I also agree cleaning crud off a good idea but be aware using a solvent will prob take the lubricant outa the pins and rollers too, I not convinced that X or O ring chains stay sealed up for long,prob just a marketing gimmick in my opinion....using derv a good compromise and hopefully doesnt affect the little o rings....? A worn out /badly maintained chain is as dangerous as a damaged tyre...scarey at any speed over 30,horrific over 100 and doesnt bear thought at 150+.....

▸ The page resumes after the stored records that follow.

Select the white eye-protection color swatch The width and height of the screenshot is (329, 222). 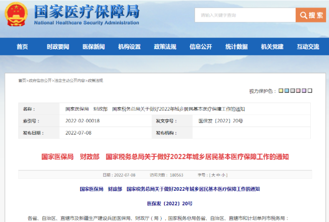[x=310, y=91]
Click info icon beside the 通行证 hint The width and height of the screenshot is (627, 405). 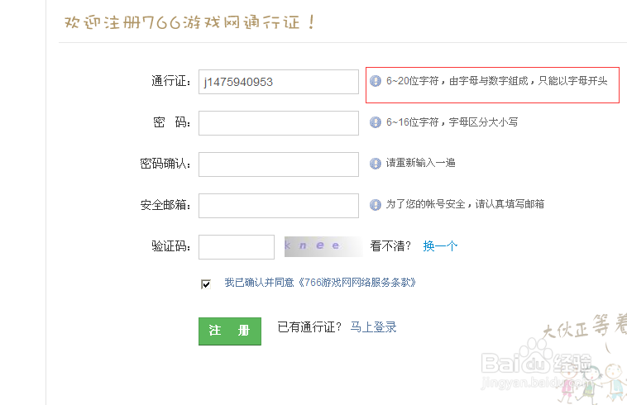(x=376, y=81)
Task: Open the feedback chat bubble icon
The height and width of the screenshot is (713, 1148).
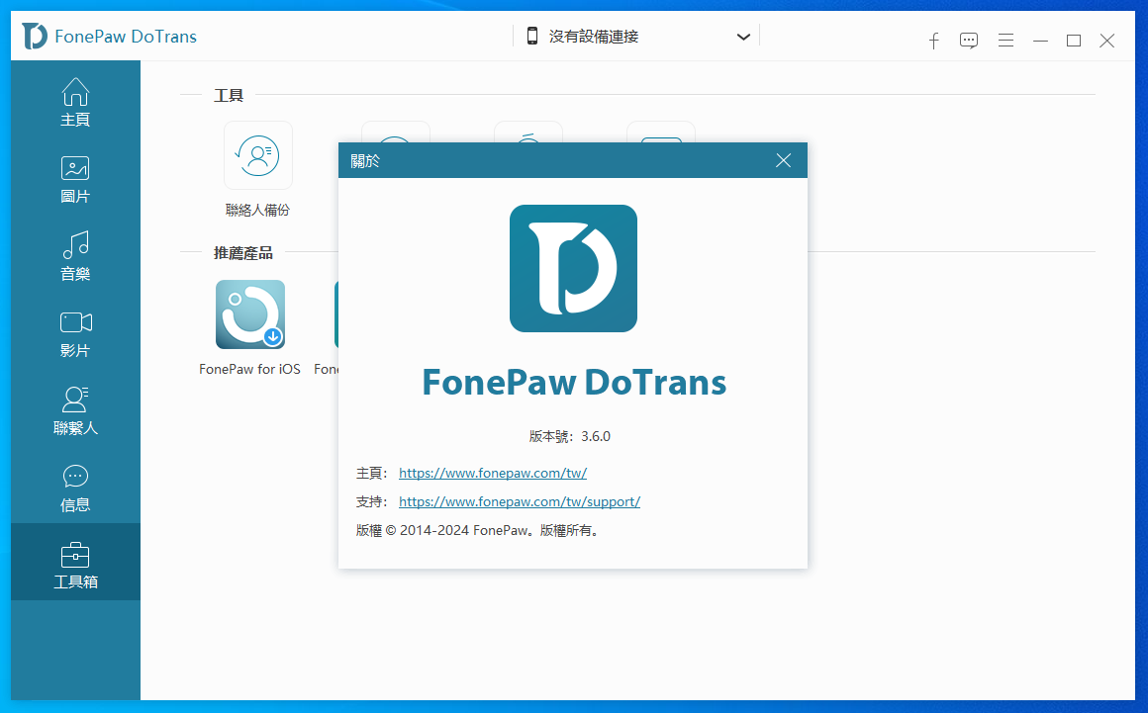Action: point(969,41)
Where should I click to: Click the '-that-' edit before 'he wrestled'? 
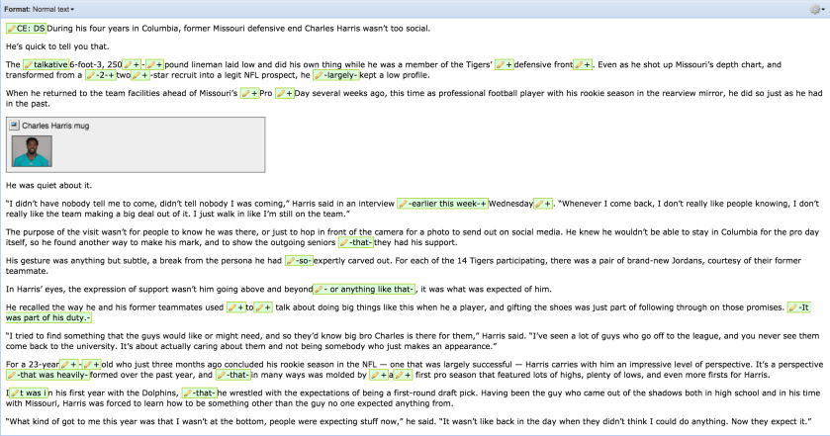click(200, 392)
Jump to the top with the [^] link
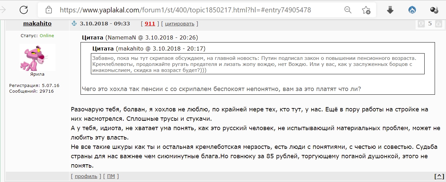Image resolution: width=446 pixels, height=182 pixels. (439, 176)
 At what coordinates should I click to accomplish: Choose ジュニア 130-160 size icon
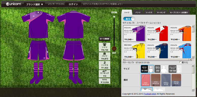click(x=175, y=69)
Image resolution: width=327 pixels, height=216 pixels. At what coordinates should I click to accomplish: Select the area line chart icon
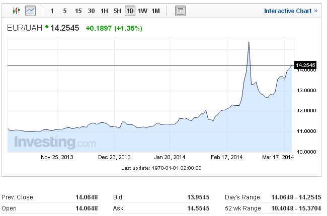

If you clean a chain with diesel it will remove old oil and grease but should not damage any seals. As it leaves a oily residue it is a good base to put chain lube on as long as you have wiped it dry 1st so there is not excessive amounts still on the chain
I get 8 to 9k from a chain but then I am throttle happy, and I use my bike everyday dry/wet/snow/wet it gets lubed once a week and ajusted checked for ajustment every 2 weeks or so and normaly every other day with my toe and a quick lift before I leave.
And I thend to use DID chains its got a renthal kit on at the moment its what it came with but its only 520 gage and I am running through it fast as its a trackday lightwaight jobby.
I was looking tonight for a new kit another £89 for a did gold and sprokets who said motor bikes were cheap :)
Fleebay is the answer :)
and no I dont normaly but the cheapest I can get the same set int he shops is £180 and online about £150 on ebay exact same set £89 brand new boxed everything.
You just have to know what you are looking for before you go otherwise you get lost.
I know what I'm looking for
That IS ebay price cavy
But it's good advice
A good way to "get exactly what you need"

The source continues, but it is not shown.